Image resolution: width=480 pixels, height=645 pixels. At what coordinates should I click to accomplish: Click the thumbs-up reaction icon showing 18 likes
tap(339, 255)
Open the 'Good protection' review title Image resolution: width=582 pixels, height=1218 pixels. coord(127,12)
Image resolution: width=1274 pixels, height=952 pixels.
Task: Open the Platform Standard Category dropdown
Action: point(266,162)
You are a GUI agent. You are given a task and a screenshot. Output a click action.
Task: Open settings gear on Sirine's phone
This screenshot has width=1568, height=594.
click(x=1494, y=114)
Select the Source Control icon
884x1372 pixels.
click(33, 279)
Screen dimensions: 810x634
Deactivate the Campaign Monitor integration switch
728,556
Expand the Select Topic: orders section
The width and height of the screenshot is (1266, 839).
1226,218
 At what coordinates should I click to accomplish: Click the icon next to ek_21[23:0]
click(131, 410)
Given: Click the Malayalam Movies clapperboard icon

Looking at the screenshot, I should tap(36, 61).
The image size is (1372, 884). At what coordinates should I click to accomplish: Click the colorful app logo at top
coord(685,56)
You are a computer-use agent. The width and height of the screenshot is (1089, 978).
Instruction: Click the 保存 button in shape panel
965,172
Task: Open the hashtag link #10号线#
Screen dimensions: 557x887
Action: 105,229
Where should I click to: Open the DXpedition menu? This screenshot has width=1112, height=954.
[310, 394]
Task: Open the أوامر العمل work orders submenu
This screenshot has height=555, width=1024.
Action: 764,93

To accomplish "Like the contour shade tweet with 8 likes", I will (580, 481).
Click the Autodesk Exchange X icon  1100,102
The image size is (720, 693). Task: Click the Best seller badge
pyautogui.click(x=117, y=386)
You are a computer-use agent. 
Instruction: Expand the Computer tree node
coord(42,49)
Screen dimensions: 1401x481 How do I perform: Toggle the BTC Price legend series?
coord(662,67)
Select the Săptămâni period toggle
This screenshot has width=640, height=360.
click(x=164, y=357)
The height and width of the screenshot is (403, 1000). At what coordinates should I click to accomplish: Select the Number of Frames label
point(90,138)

▬▬▬

_What you are asked to do_: Output the data exactly, from the first line through the line that holds "Task: Open settings gear on Sirine's phone", so that no later line appears.

_The answer_:
Image resolution: width=480 pixels, height=645 pixels. At what coordinates should I click to accomplish: Click the thumbs-up reaction icon showing 18 likes
tap(339, 255)
Open the 'Good protection' review title Image resolution: width=582 pixels, height=1218 pixels. coord(127,12)
Image resolution: width=1274 pixels, height=952 pixels.
Task: Open the Platform Standard Category dropdown
Action: point(266,162)
You are a GUI agent. You are given a task and a screenshot. Output a click action.
Task: Open settings gear on Sirine's phone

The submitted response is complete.